* begin SUPPLIED RECORDS *

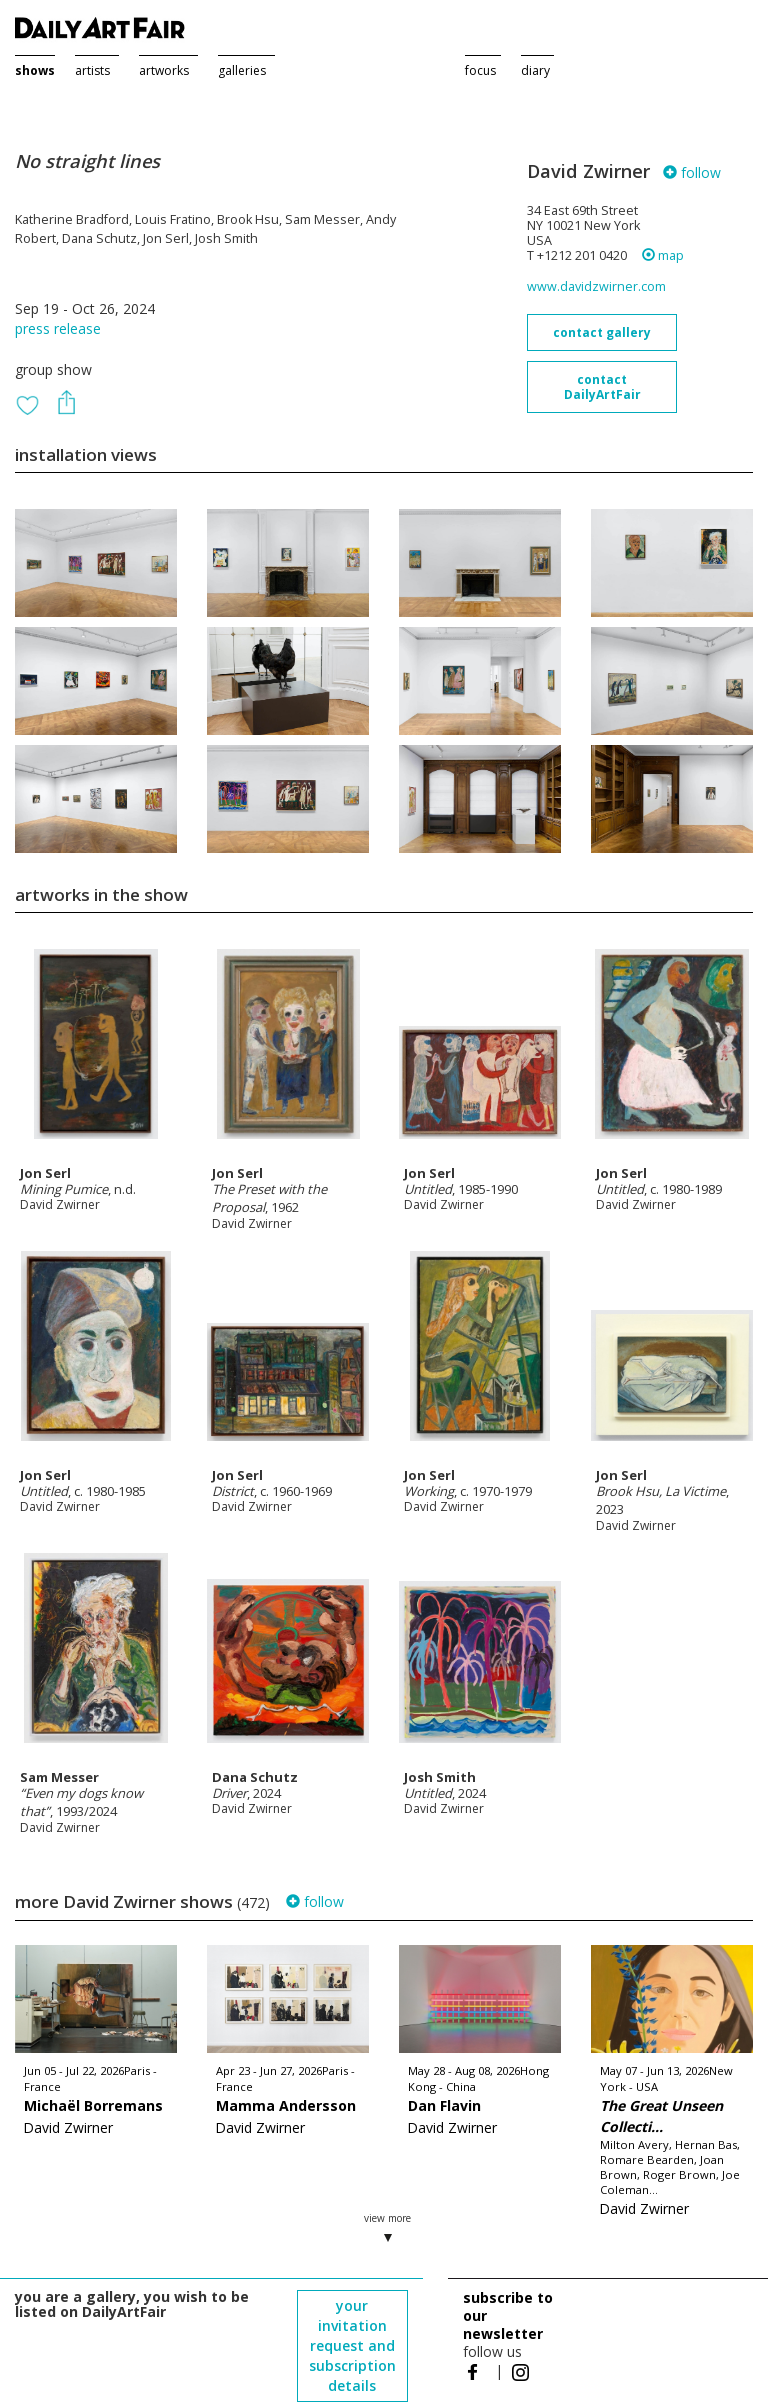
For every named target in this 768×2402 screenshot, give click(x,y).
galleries (242, 70)
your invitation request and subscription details (352, 2345)
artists (92, 70)
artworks (164, 70)
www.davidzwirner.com (596, 286)
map (663, 255)
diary (535, 70)
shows (35, 70)
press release (58, 328)
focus (480, 70)
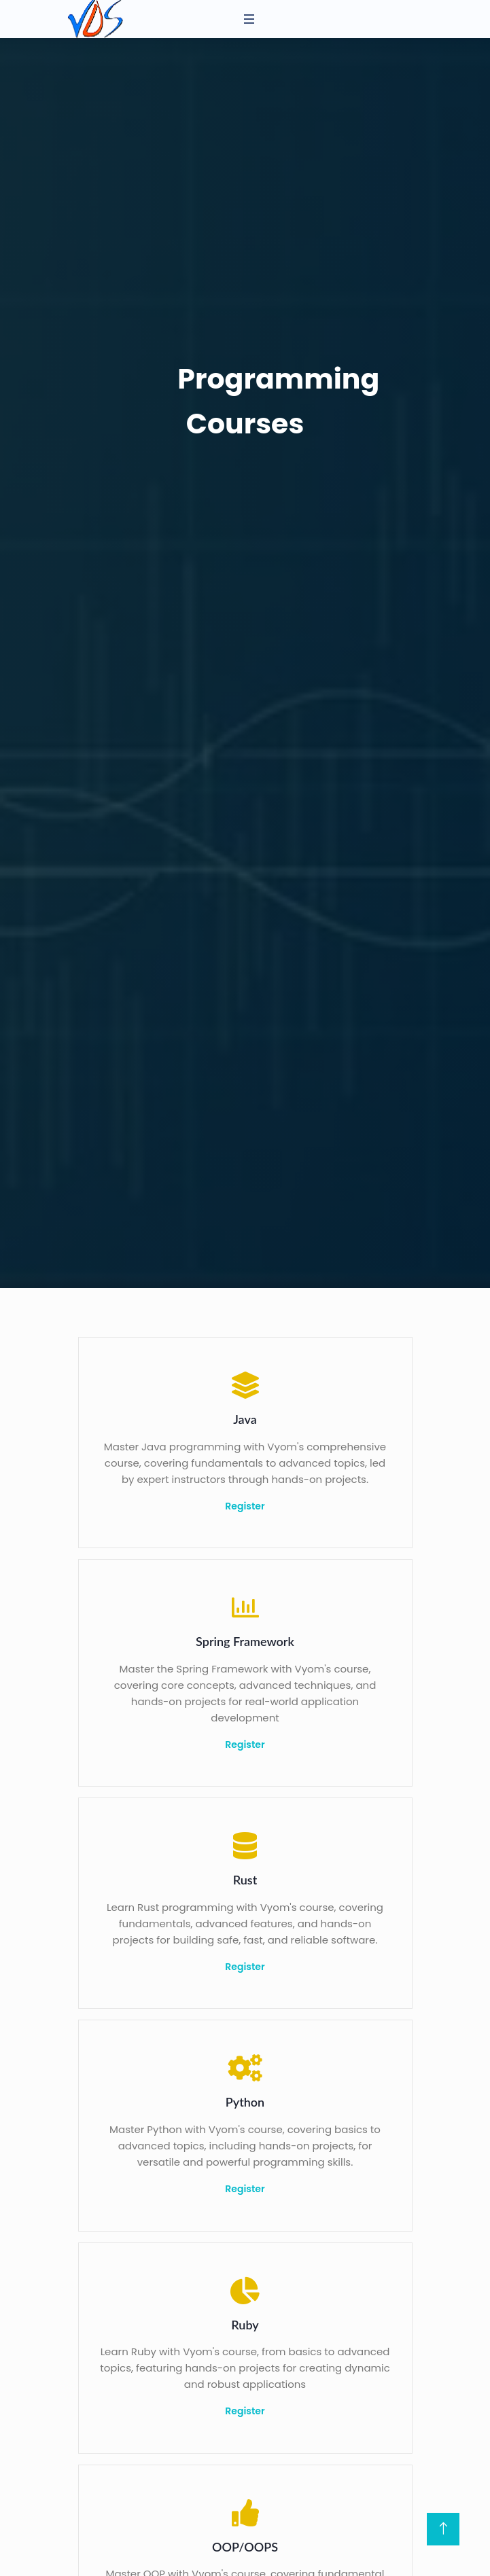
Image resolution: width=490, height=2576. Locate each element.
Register (244, 1506)
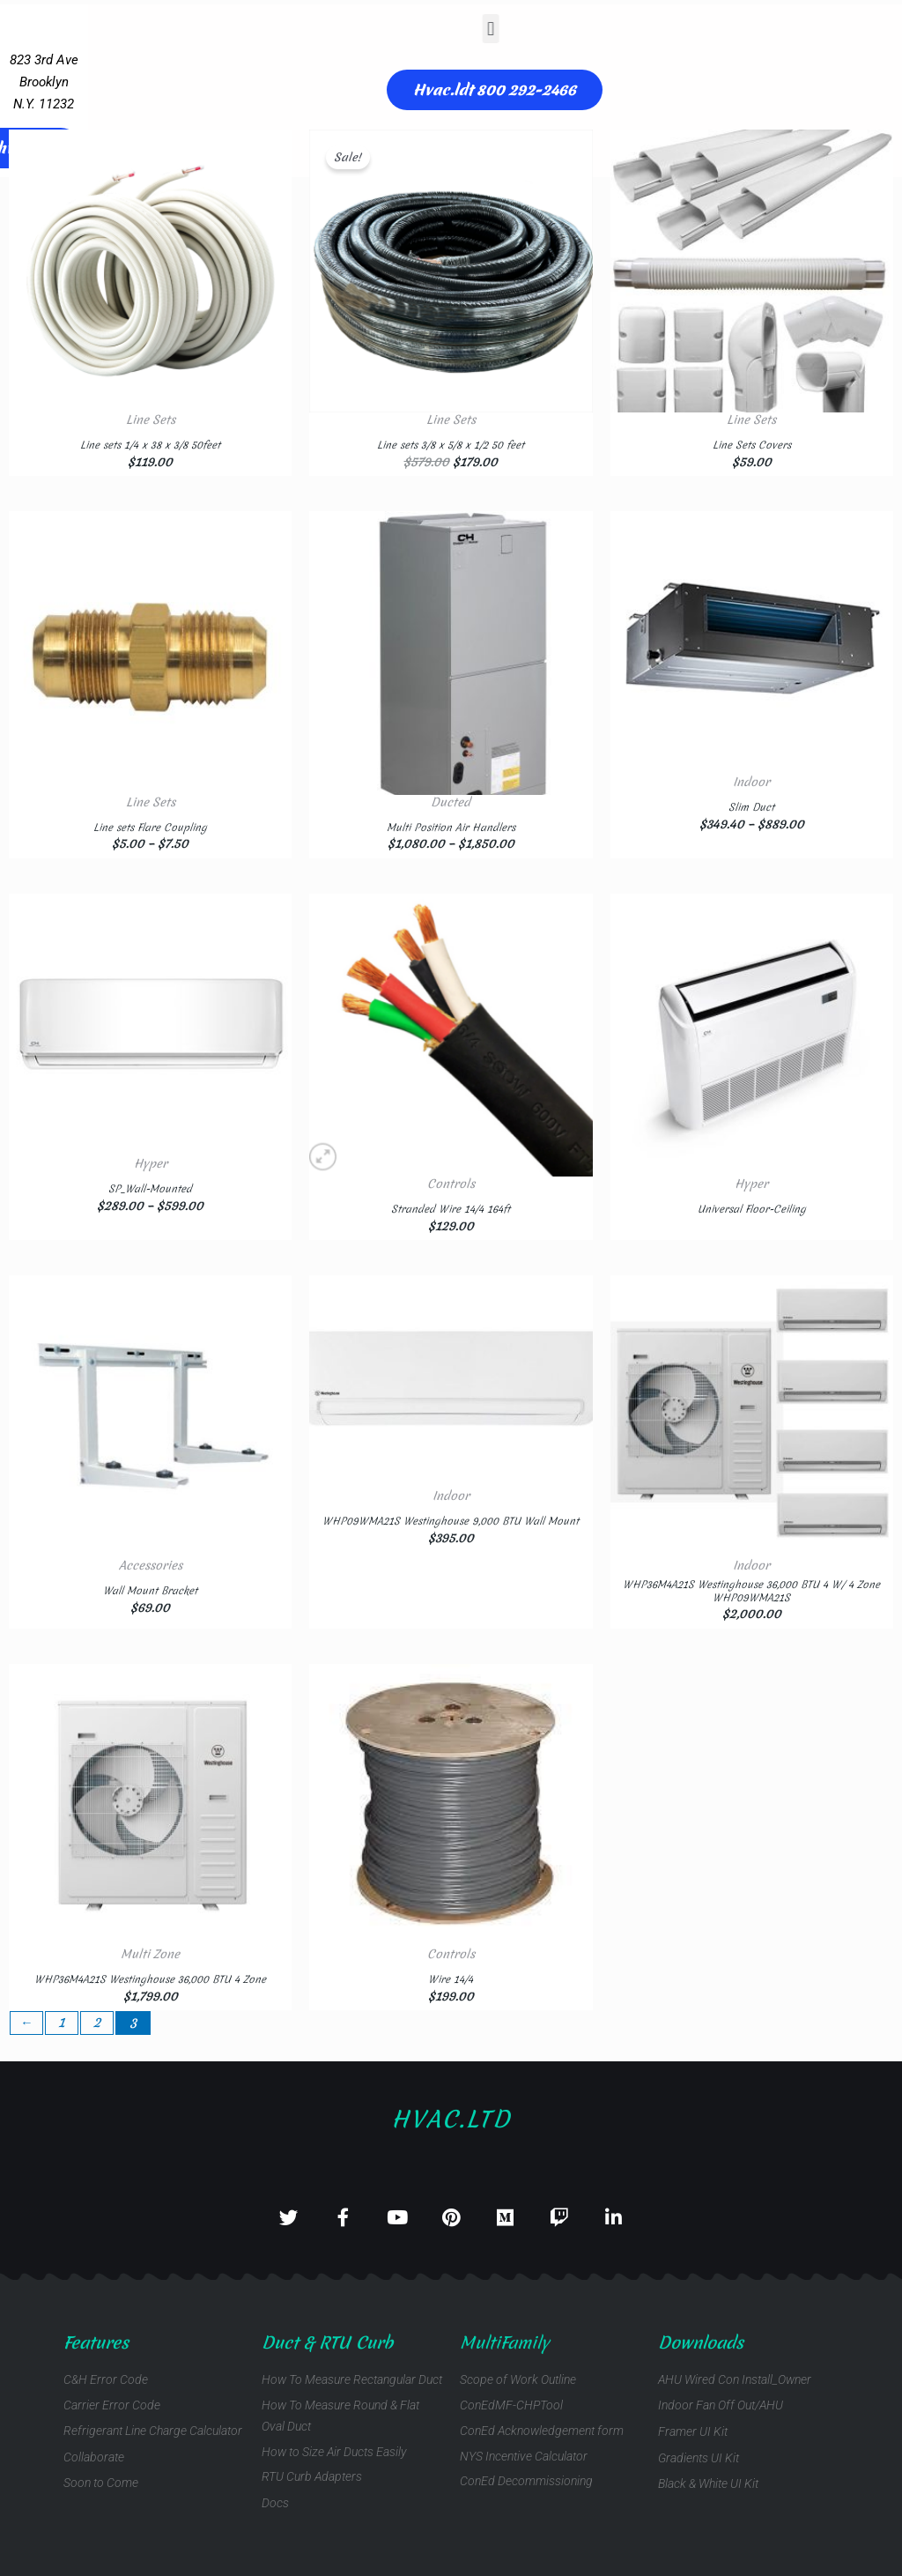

* end SUPPLIED RECORDS *

Copy every line of the entries above word for word, leaving out the pictures.

TASK RESPONSE –
For every named target in this 768×2402 screenshot, give click(x,y).
galleries (242, 70)
your invitation request and subscription details (352, 2345)
artists (92, 70)
artworks (164, 70)
www.davidzwirner.com (596, 286)
map (663, 255)
diary (535, 70)
shows (35, 70)
press release (58, 328)
focus (480, 70)
Image resolution: width=490, height=2576. Locate each element.
Register (244, 1506)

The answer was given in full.